_The problem:_
Find the line with "You are a GUI" in the records below, then please transcribe it and every later line exactly, omitting the pictures and adding nothing.

_Entries supplied:_
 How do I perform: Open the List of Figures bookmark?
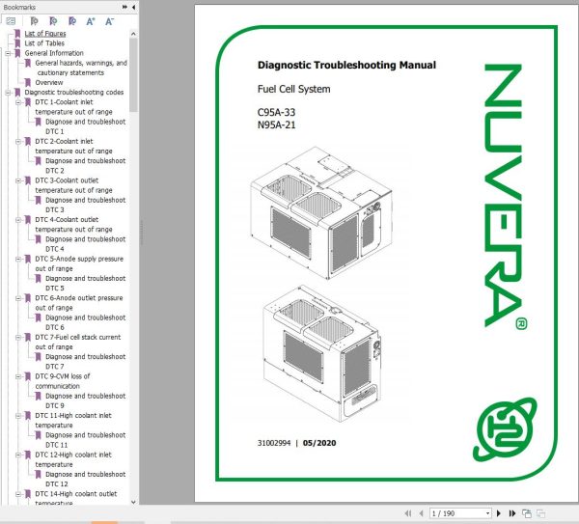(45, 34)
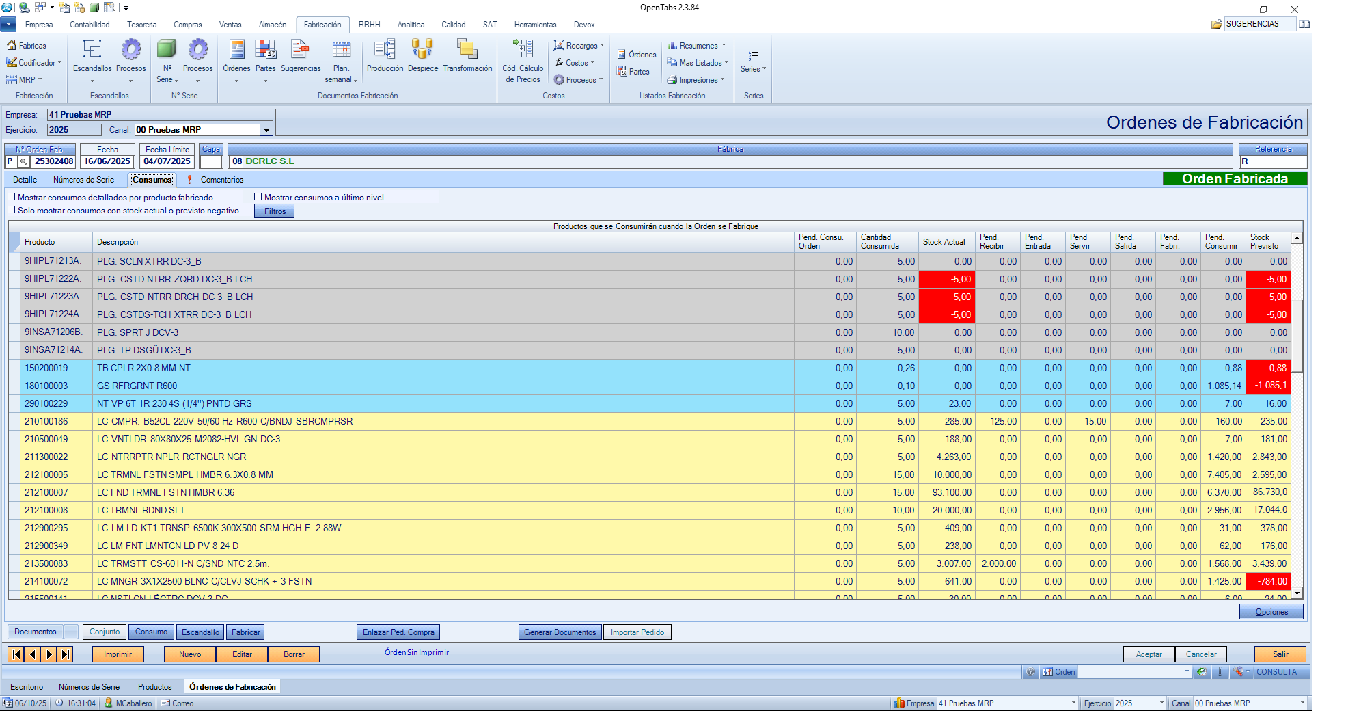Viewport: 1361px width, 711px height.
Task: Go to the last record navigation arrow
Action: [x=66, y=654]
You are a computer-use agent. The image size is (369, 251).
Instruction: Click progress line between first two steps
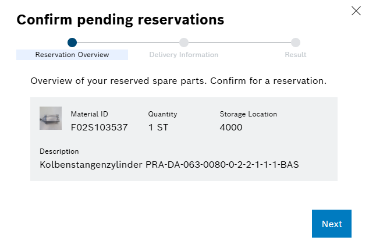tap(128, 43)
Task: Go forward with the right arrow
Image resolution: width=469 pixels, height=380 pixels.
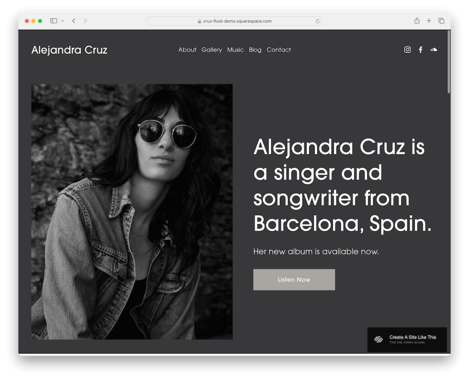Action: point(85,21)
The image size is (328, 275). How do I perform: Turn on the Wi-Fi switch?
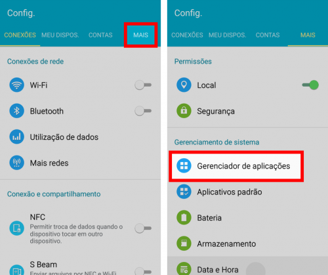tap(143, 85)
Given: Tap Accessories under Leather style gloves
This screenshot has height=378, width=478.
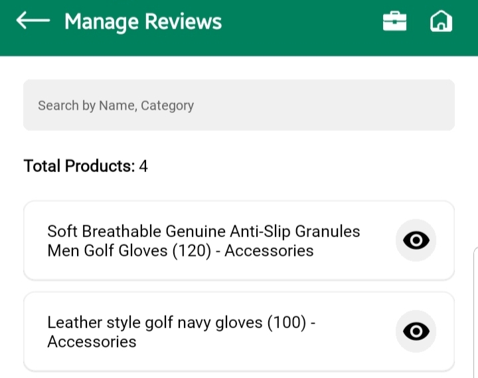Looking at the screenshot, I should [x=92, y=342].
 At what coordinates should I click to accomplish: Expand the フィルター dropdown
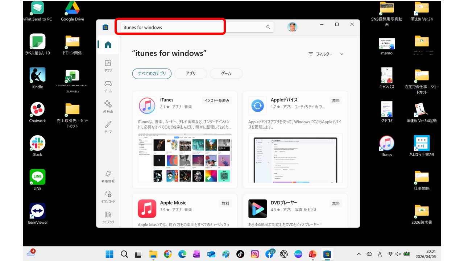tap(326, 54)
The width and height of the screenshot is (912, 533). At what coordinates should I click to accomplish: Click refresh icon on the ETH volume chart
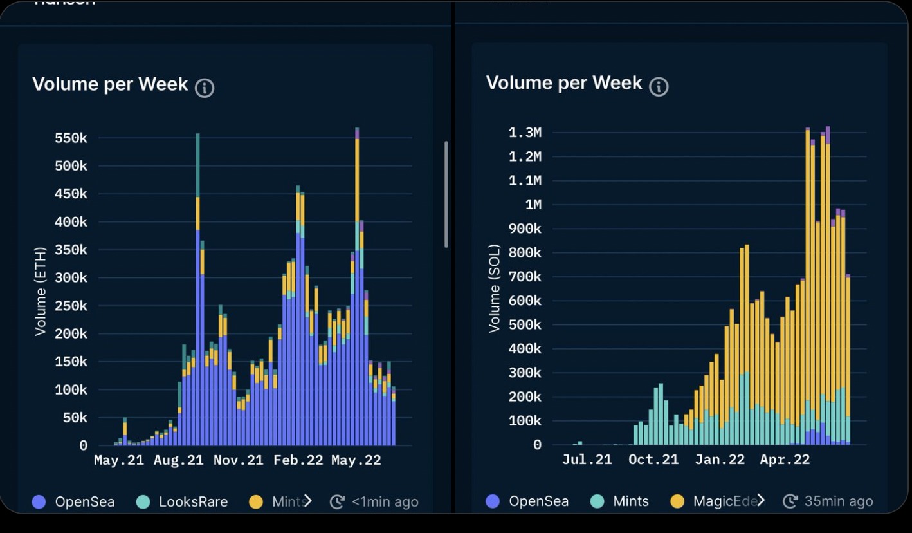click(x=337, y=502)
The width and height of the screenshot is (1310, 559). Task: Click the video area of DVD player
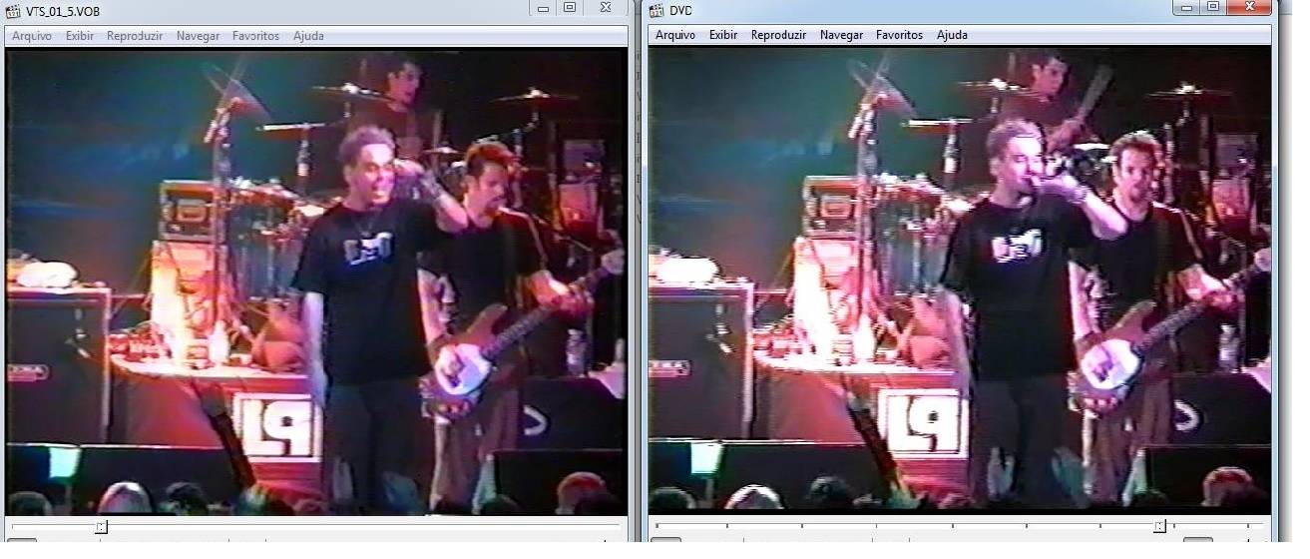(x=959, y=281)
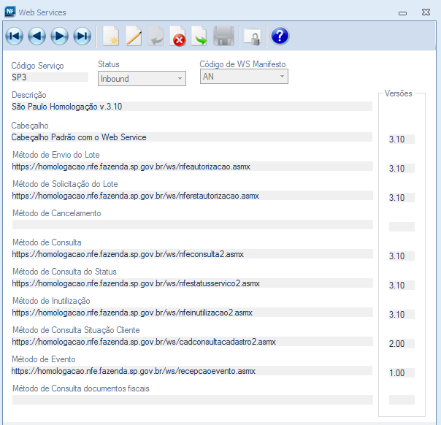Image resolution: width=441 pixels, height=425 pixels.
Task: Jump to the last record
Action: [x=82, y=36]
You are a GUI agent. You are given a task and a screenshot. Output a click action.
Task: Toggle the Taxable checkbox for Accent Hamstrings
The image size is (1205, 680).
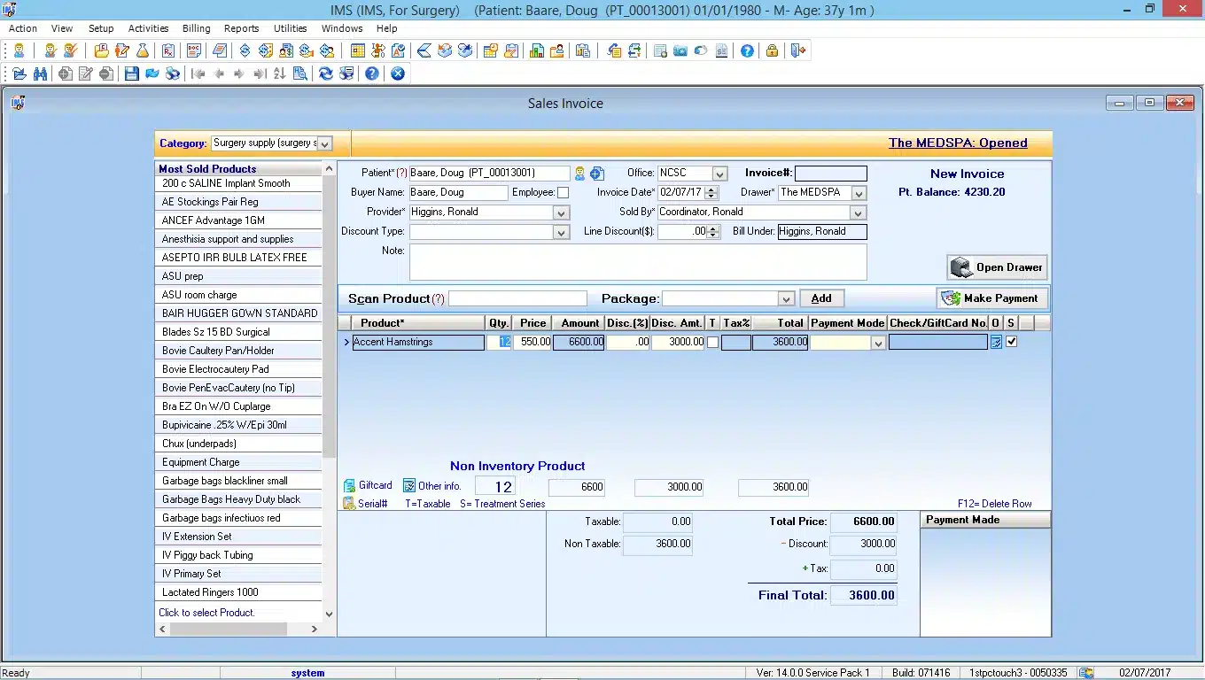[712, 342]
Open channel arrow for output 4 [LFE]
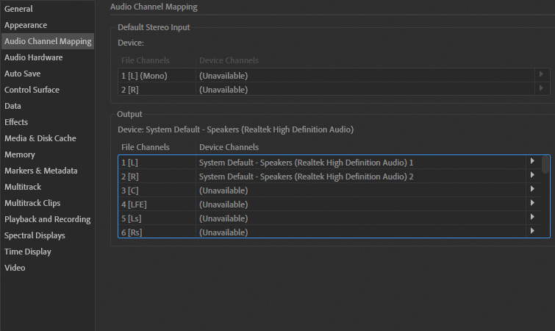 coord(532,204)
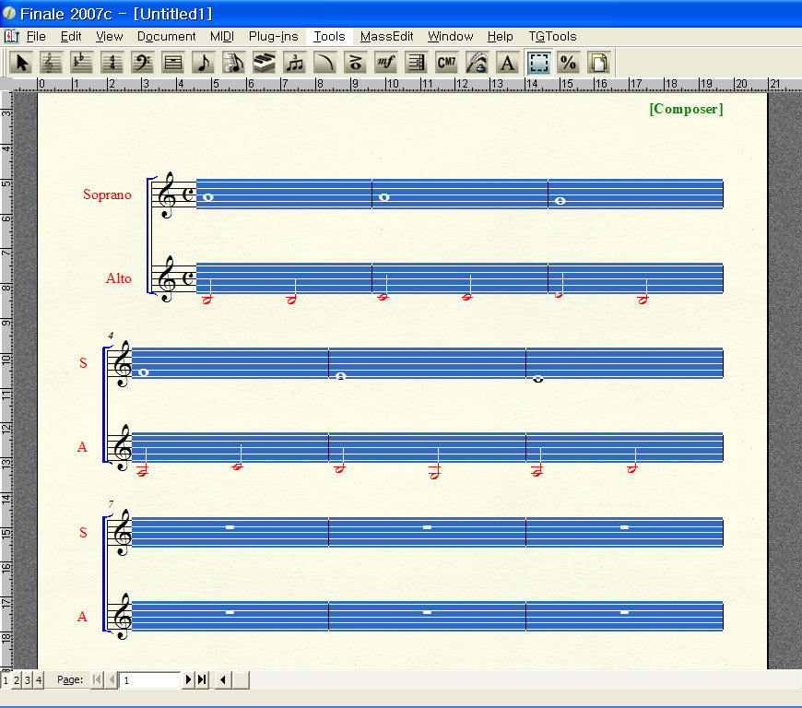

_Response to the exercise:_
You are a GUI agent. You are given a task and a screenshot. Output a click action.
Task: Toggle the Taxable checkbox for Accent Hamstrings
The image size is (1205, 680).
[712, 342]
Open channel arrow for output 4 [LFE]
 coord(532,204)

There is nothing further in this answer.